Böylece Mayıs ayının ilk günlerinde Deliorman’da birkaç kişi açlık grevi ilan ettiler. Türk isimlerini geri istediklerini ilan ettiler. Bu arada ben Bulgaristan Komünist Partisi Merkez (BKP MK) Komitesi’ne bir mektup gönderdim ve Türklerin, Pomakların ve Çingenelerin gerçek isimlerinin geri verilmesi için kendileriyle diyalog başlatılmasını önerdim. Ben bu görüşmelerde İnsan Hakları Örgütü ile “Dayanışma” (Podkrepa) sendikasının arabulucu ve garantör olmasını önerdiğim için, BKP MK ve hükümet sıkışmıştı. Mektubum Batı radyolarında okundu ve Avrupa kamuoyunda destek buldu. Bu arada Deliorman’da açlık grevi yapanlar arttı ve protesto gösterilerine çıkma kararı aldılar. Şahsen ben kendilerinden acele etmemelerini rica etmiş olsam da, olaylar kontrolden çıktı.

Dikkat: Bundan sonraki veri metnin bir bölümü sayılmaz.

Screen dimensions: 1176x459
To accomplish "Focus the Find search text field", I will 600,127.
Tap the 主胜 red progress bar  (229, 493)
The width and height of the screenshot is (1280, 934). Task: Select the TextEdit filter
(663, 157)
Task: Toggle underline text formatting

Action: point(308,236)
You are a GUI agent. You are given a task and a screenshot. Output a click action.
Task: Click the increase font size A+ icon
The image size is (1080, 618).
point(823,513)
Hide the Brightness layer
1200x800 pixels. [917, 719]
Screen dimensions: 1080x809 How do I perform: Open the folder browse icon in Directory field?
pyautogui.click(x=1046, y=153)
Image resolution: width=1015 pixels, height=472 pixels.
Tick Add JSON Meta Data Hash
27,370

26 Mayıs 1989’da bana bir kadın sesi telefon etti ve acil görüşme istedi. Anneme başıma olay gelebilir ihtarında bulundum ve evden çıktım. Evimden birkaç yüz metre ötede 4 polis arabası etrafımı kuşattı, yakalandım, arabaya itildim ve Sorgulama Baş Müdürlüğü (GSU) aracıyla Sofya’da “Razvigor 1” sorgulama merkezine götürüldüm. Öyleden sonra Trençev’i, İbrahim Runtov’u ve Anton Zapryanov’u da getirdiler. Birkaç gün sonra Papaz Hristofor Sıbev ile Todor Gagalov da getirildi. Hareket yöneticisiz bırakıldı ve şiddetli saldırılar başladı.
Ahmet Doğan’ın bu işlerle yakından uzaktan bağlantısı olmamıştır. Başka Türk eylemci ve militanlar vardı. Ne var ki, onlardan hiç biri Doğan’ın adamı değildi.
Mayıs 1989 Ayaklanmamızla ilgili Bulgar basınında çıkan yazıları sunmaya devam edeceğiz.
Bu yazıda direnen Türklerin 28 gizli direniş örgütünden söz edilmemesi de dikkat çekicidir.
Belki de Bulgarlar Türklerin Ayaklanmasını da baştanbaşa bir örgütledik demek isteyecekler.
Çekilerimize ortak olma konusunda fikirlerini henüz gizli tutuyorlar.